---------- TEXT EXCERPT ----------
Some standard time–frequency analysis methods [14] can reduce noise and improve the signal-to-noise ratio. Standard analysis methods include the Fourier transform and wavelet transform. Further, The wavelet transform is divided into the continuous wavelet transform (CWT) and the discrete wavelet transform (DWT). In 1997, Hazarika et al. [15] proposed using the Wavelet Transform to preprocess EEG (electroencephalogram) signals before classifying them as normal or abnormal. Experiments showed that the network trained with wavelet coefficients could correctly classify EEGs in the normal and schizophrenia classes with 66% and 71% accuracy, respectively. Saravanan and Ramachandran [16] used the DWT to extract all the signals’ wavelet coefficients and features, performed feature selection on various discrete wavelets and used the wavelets with maximum potential as input for a neural network to obtain a subsequent classification. Deokar and Waghmare [17] proposed a DWT-FFT (fast Fourier transform) method using integration rules to integrate the traditional DWT with an FFT for classification. The results showed that the classifier based on the DWT-FFT method could obtain high accuracy with less computational complexity.

However, both the Fourier transform and the wavelet transform have their own limitations. For the former, it is mainly applied to smooth signals, but the signals collected for this study may contain nonsmooth or transient features. For the latter, although the wavelet transform can theoretically handle nonlinear nonsmooth signals, it can only navigate linear nonsmooth signals in practical algorithmic implementations.

The Hilbert–Huang transform (HHT) [18] differs from these traditional methods in that it is entirely free from linearity and smoothness constraints and is suitable for analyzing nonlinear nonsmooth signals. Fu et al. [19] used the HHT for processed EEG signals and an SVM classifier to classify whether epilepsy presented with seizures. It was experimentally demonstrated that the method could achieve the best average classification accuracy. Guo et al. [20] transformed sampled signals into spectrograms using the HHT. They later used convolutional neural networks (CNNs) to extract image features to perform fault classification in power distribution systems successfully.
---------- RECORDED INFORMATION ----------
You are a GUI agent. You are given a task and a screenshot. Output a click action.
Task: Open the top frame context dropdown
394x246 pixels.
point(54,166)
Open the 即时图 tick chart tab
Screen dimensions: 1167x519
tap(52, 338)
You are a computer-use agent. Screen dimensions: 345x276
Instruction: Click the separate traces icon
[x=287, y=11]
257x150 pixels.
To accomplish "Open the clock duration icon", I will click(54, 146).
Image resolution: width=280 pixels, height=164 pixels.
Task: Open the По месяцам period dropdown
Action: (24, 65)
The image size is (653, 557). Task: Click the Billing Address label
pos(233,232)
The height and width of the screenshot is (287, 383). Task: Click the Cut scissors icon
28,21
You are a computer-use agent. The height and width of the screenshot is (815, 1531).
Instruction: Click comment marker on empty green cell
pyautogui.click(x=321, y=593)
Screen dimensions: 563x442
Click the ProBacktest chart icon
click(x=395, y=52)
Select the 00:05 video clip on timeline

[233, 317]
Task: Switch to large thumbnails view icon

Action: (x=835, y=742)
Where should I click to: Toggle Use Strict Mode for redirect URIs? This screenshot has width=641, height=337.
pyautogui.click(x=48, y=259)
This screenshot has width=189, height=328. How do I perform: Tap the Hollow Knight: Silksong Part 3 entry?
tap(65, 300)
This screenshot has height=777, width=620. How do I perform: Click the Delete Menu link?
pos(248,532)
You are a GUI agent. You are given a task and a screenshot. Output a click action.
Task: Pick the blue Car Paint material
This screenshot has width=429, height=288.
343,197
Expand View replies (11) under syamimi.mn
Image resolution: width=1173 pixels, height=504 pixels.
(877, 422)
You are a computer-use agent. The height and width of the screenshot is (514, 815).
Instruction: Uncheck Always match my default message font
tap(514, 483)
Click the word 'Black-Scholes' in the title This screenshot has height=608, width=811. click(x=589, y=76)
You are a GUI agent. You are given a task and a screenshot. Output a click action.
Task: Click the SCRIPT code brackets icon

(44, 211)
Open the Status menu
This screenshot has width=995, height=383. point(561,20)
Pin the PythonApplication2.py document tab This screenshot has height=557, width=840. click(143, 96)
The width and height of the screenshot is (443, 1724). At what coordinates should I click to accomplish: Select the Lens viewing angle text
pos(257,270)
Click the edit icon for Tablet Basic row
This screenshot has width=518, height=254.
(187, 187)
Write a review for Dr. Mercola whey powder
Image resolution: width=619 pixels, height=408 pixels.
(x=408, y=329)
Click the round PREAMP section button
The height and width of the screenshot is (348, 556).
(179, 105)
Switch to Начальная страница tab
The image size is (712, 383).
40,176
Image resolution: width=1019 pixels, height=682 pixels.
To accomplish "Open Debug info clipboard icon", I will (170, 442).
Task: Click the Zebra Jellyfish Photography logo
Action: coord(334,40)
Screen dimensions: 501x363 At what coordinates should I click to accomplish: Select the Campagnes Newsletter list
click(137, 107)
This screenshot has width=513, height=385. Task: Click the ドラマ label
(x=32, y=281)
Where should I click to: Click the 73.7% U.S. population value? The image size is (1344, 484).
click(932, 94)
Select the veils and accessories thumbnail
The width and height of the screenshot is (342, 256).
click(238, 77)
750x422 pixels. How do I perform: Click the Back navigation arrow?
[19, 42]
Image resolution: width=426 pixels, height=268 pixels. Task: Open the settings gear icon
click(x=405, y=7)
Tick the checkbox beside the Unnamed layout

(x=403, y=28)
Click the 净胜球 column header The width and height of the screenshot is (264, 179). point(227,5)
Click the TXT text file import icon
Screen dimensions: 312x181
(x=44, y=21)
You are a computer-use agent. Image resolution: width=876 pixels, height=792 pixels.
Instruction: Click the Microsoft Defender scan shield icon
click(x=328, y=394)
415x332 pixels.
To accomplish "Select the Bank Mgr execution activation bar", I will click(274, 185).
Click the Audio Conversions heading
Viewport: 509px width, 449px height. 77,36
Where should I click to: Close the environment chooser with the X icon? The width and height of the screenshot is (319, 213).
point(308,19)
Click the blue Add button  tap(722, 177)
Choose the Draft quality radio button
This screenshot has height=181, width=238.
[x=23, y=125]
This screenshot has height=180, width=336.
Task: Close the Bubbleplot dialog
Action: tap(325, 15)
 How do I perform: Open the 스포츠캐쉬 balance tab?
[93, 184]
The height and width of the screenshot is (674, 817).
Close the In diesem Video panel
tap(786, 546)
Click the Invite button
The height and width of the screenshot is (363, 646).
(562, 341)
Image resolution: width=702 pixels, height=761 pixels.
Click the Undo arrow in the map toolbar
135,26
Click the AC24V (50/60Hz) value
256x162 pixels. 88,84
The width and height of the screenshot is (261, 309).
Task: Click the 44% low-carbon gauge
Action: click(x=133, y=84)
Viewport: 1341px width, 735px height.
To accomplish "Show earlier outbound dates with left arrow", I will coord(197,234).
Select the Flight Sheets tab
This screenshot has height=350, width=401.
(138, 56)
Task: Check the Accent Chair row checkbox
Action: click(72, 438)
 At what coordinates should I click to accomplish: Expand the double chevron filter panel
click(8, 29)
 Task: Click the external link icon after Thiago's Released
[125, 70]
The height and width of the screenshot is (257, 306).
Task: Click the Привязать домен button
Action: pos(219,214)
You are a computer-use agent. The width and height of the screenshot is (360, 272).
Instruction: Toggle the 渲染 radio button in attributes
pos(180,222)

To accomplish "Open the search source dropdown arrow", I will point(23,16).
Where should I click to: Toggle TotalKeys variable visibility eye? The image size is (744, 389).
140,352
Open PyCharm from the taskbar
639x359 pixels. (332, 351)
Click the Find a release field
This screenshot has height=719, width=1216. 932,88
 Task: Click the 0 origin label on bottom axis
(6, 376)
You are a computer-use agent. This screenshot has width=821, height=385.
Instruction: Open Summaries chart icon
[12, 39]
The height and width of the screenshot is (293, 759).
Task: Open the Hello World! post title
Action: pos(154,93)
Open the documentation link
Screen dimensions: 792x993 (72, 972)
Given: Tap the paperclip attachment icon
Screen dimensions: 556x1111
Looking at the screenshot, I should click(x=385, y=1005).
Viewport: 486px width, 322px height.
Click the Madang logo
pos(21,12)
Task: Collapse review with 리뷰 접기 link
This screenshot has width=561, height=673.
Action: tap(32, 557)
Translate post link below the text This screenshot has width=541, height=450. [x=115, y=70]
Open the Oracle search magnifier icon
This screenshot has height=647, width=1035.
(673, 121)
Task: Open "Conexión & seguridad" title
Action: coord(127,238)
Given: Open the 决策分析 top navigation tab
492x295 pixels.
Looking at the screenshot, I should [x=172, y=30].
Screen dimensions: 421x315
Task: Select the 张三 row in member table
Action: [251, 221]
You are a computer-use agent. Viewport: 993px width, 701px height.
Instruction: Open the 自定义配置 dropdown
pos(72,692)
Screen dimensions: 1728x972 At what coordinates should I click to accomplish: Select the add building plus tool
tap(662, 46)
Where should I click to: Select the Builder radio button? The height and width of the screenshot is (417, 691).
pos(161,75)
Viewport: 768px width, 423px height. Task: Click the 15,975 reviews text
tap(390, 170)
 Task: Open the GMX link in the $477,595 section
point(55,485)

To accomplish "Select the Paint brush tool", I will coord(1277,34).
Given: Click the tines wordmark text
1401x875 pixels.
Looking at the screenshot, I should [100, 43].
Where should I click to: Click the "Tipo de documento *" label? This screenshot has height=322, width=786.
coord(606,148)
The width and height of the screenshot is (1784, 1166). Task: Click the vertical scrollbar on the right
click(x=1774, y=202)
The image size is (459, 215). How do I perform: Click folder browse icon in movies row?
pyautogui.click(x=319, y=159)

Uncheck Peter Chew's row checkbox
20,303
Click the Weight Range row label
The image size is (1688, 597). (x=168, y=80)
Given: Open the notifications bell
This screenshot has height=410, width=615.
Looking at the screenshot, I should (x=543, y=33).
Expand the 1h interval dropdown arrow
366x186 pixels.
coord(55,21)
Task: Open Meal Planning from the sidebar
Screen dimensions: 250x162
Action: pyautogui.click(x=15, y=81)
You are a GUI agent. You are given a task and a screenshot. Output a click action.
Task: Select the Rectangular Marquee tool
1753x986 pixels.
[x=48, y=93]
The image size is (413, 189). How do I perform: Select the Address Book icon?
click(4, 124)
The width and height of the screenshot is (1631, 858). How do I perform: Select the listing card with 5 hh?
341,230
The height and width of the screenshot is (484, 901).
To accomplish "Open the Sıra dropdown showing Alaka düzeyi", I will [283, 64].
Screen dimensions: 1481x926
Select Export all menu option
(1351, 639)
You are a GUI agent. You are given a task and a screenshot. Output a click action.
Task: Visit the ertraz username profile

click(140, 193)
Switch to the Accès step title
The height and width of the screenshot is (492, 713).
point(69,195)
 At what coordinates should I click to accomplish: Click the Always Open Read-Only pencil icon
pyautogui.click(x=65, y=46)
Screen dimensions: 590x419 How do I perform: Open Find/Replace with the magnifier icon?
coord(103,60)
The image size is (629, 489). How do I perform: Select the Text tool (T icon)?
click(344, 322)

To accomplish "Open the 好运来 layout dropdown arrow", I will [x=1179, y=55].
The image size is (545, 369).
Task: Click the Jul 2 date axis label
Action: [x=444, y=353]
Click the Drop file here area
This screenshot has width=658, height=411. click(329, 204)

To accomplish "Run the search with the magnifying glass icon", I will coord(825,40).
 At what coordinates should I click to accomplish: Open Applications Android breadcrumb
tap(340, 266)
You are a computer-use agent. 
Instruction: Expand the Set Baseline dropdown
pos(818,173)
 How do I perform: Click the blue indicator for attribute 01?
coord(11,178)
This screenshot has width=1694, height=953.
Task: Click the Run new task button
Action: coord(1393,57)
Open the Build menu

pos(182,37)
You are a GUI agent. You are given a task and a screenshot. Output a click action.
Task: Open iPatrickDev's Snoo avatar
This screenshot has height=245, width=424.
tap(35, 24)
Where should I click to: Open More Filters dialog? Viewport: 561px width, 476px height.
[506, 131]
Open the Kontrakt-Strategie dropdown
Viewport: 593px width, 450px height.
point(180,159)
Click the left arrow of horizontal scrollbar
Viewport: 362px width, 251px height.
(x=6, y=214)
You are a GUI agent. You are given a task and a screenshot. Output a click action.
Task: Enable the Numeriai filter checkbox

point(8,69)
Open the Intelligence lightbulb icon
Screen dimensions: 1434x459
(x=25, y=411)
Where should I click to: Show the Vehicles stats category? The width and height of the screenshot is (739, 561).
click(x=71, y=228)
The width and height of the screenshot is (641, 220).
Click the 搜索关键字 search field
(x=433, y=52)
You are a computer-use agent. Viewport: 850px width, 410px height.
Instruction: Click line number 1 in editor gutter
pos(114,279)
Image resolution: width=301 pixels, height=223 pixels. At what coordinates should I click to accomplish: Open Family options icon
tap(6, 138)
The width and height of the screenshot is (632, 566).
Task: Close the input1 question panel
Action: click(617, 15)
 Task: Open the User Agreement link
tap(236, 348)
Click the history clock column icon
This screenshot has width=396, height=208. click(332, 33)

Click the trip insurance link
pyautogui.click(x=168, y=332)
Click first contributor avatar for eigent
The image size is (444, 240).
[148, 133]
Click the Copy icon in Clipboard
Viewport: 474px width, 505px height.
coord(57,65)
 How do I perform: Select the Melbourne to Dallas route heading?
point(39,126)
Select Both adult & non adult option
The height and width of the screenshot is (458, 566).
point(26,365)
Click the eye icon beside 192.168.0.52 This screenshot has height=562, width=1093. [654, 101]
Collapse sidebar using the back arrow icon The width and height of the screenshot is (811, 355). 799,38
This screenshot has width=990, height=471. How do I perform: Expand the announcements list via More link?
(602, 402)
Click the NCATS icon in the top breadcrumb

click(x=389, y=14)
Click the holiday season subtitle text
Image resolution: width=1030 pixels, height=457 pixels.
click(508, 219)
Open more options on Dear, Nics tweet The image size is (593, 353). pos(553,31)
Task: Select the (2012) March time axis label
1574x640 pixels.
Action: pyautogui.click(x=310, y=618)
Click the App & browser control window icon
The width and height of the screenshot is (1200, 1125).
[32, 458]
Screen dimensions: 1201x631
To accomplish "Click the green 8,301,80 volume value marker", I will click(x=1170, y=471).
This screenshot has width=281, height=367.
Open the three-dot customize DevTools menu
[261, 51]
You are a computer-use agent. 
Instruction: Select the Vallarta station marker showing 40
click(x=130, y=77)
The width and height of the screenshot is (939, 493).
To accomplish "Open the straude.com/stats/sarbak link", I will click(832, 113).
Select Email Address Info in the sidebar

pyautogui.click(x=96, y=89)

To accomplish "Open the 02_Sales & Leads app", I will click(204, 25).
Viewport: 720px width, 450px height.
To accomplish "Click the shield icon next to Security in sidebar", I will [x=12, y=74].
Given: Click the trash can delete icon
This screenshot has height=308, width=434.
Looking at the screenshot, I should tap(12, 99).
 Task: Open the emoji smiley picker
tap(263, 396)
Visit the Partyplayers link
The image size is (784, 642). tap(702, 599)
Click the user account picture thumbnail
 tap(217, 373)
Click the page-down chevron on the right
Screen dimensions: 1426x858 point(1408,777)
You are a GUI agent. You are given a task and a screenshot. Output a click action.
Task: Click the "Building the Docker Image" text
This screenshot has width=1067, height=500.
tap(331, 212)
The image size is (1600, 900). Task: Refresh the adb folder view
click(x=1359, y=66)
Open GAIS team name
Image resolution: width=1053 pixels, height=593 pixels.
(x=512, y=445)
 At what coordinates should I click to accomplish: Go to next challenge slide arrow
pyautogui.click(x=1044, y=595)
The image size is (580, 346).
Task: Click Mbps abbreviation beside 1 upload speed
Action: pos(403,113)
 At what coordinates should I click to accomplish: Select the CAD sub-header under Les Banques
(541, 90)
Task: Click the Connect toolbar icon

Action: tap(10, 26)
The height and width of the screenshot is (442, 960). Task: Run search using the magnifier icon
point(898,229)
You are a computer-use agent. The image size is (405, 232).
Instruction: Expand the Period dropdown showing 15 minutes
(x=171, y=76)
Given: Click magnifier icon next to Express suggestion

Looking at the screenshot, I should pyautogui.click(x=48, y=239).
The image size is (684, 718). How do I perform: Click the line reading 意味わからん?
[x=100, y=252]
----------
- _WORK TO DO_:
1. Duplicate the part of the signal analysis text starting at "However, both the" and ending at "practical algorithmic implementations.".
2. List every transform named in the signal analysis text.
3. Carry the signal analysis text further, picking up right after its last sentence.
None of the item coordinate data lines are needed for this work.

- _EXERCISE RESPONSES_:
1.
However, both the Fourier transform and the wavelet transform have their own limitations. For the former, it is mainly applied to smooth signals, but the signals collected for this study may contain nonsmooth or transient features. For the latter, although the wavelet transform can theoretically handle nonlinear nonsmooth signals, it can only navigate linear nonsmooth signals in practical algorithmic implementations.

2.
Fourier transform
Wavelet transform
Continuous wavelet transform (CWT)
Discrete wavelet transform (DWT)
Fast Fourier transform (FFT)
Hilbert–Huang transform (HHT)

3.
The systems used in previous works send all extracted features directly to classifiers. Still, the distributions of signal patterns collected by the sensors vary greatly, so there is usually a mixed distribution between categories. To solve this problem and improve the accuracy of terrain classification, signal patterns need to be passed into the classifier for further feature extraction and final ground classification. In previous works, the methods that appear most frequently can be broadly classified into two categories. The first category is based on traditional machine learning classification models, such as decision trees and SVMs [11, 12, 19, 2123]. The second category is based on deep learning with various neural networks, such as CNNs and artificial neural networks (ANNs) [16, 20, 24].

The traditional SVM machine learning model can solve convex optimization problems with globally optimal solutions and has a low Vapnik-Chervonenkis dimensionality, which allows for classifying high-dimensional data with fewer optimization parameters, making the model popular among scholars. In 2013, Subasi [21] proposed a method that combines the particle swarm optimization (PSO) algorithm and SVM, which produced an overall classification accuracy of 97.41% for 1200 EMG signals selected from 27 topics. Du and Zhu [22] proposed a PCA (principal component analysis)-SVM method that included feature fusion and dimensionality reduction using PCA before passing data into an SVM classifier for ground classification. In addition to SVM, other machine learning models can be applied to related tasks. Gokgoz and Subasi [23] proposed an EMG signal classification framework using a multiscale PCA for noise reduction, the DWT for feature extraction, and a decision tree algorithm for classification. Comparing the effects of several different decision tree algorithms, the results showed that the combination of the DWT and random forest machine learning model obtains the best performance and the highest total classification accuracy.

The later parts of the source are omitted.